I'm looking for some advice on how to create a failover mechanism for DNS and CDN, especially since relying on main providers like Cloudflare, AWS, Azure, and GCP can be risky during attacks. Given that these services tend to be a core part of our infrastructure, how can we architect a system that minimizes the risk of a single point of failure, particularly at the DNS level? Has anyone tried implementing a multi-cloud DNS setup? Also, any tips on affordable CDNs for primary and secondary usage? On top of that, what are the options for using non-standard DNS records, like having an Alias at the root of a domain?
1 Answer
To set up a strong failover system, my suggestion is to run your own primary and secondary DNS servers, perhaps one on AWS and another on Azure. This way, both would have the Start of Authority (SoA) records, and you could implement zone transfers between them. Just remember that your registrar isn’t authoritative; it just registers your domain and points to your DNS servers. DNS queries would automatically resolve from the root down, so you won't have to rely heavily on Cloudflare or AWS Routed 53 for that part.
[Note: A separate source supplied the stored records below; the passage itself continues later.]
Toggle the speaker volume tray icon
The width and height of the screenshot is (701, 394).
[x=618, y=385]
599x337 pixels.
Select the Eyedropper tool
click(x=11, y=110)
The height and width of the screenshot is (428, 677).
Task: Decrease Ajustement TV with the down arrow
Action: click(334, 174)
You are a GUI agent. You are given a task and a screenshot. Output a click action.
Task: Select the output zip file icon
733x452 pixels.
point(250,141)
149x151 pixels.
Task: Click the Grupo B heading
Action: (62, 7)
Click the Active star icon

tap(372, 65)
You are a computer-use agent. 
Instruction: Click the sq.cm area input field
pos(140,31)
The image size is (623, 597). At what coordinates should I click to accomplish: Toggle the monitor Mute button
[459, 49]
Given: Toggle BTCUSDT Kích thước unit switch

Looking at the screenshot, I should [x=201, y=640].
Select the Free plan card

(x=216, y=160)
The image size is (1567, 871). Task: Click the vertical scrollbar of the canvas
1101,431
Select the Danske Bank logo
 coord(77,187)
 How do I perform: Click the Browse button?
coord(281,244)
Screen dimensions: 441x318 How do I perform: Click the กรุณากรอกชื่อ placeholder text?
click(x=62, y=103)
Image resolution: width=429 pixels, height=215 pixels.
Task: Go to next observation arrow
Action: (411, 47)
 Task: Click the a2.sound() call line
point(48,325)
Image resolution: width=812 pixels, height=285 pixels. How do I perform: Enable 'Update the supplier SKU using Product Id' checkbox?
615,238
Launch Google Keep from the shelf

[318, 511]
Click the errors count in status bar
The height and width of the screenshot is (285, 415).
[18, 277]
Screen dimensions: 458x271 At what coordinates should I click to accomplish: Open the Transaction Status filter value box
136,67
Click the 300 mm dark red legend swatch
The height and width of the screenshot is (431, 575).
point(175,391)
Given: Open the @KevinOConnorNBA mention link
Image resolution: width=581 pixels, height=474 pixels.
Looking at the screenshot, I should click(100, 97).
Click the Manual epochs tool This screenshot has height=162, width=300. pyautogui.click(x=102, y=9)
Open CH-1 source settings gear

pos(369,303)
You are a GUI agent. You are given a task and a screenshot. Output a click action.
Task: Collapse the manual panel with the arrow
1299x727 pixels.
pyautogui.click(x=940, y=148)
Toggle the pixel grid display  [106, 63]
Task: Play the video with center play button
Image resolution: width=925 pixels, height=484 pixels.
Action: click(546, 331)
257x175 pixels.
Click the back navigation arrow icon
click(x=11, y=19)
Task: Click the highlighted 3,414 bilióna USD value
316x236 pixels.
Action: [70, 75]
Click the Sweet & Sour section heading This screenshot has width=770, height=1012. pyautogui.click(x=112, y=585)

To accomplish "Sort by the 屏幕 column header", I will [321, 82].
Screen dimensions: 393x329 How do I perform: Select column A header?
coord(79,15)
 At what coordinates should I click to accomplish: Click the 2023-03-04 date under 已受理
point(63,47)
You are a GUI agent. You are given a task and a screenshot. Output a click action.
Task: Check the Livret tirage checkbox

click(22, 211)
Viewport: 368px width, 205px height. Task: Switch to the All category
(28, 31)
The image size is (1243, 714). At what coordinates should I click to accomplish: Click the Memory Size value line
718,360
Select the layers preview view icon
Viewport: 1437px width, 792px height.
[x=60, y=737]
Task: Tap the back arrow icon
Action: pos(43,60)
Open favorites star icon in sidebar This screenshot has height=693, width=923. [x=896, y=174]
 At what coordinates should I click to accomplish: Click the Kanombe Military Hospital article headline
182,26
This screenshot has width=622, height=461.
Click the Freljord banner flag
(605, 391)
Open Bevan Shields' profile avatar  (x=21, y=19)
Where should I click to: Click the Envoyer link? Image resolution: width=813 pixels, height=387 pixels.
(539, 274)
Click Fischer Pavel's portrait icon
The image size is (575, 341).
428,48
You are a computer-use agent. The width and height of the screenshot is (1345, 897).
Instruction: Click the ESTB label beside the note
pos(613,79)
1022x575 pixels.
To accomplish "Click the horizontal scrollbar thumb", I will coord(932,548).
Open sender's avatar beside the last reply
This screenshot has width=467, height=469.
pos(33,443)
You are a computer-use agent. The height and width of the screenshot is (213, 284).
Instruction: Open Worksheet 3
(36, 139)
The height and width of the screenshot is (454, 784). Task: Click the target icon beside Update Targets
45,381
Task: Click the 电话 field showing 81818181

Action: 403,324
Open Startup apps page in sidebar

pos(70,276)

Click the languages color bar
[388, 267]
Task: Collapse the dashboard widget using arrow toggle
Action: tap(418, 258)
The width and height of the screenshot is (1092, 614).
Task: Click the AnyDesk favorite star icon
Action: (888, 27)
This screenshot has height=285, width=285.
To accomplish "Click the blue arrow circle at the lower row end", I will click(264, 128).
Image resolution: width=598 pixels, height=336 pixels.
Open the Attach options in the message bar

Plus, this setup could help manage configurations better.
That’s a solid plan! Just keep in mind that some Cloudflare features may not work perfectly if you're not using their DNS. Implementing root aliases can also get tricky since you’ll need compatible DNS software like BIND to support those configurations. Ideally, you want users to access your site via "mydomain.com" and not just "www.mydomain.com," which adds to the complexity.